Simple money management wins over time
The difference between a successful trader and a losing trader has a lot less to do with the successful trader’s ability to pick winners than you might think. All traders are going to experience losers and lots of them. It’s a fact of the business.
A winner, however, embraces the understanding that a large element of any one trade is randomness — in effect, any given trade is, on some level, a gamble. Losing trades are inevitable, and the winner takes that inevitability into account. Many longtime successful managers have done it with a winning percentage just above 50% and even the best traders are right only about 60% of the time.
It isn’t necessary to achieve that success rate to profit in the long-term, though. It isn’t even necessary to be 50% right (see "Win some, lose some," below). The depicted scenario assumes a 40% win rate — in other words, eight winning trades out of 20. The key to making a 40% win rate profitable is to structure your trades so that your winners profit at least twice as much as your losers lose — and that your initial stake can withstand the inevitable string of losses.

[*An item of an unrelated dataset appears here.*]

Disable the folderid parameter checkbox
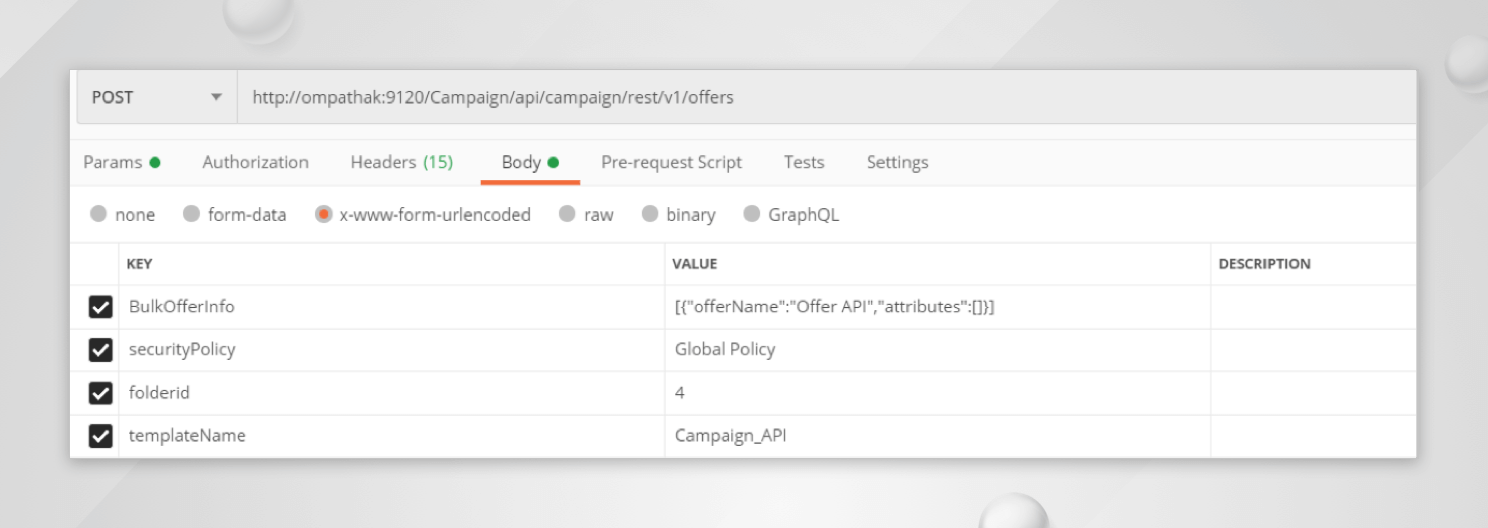Image resolution: width=1488 pixels, height=528 pixels. point(100,393)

Look no further than recent headlines to illustrate this. Numerous ill-informed analysts have made the point that former MF Global head Jon Corzine could end up being correct on his positions in foreign bonds. No, no, no. When you take a leveraged position, you are not simply speculating on the direction of the market, you also are making a market timing decision and a position on volatility. You limit how far the market can go against you before you must bail.
Consider the assumptions in our table. Our hypothetical winning trades yield a profit of $2,000, and the losing trades lose half of that amount. Of particular significance is that even though 60% of the trades are losers, after 20 trades the overall balance is a positive $4,000. However, at one point the overall balance was $4,000 below water.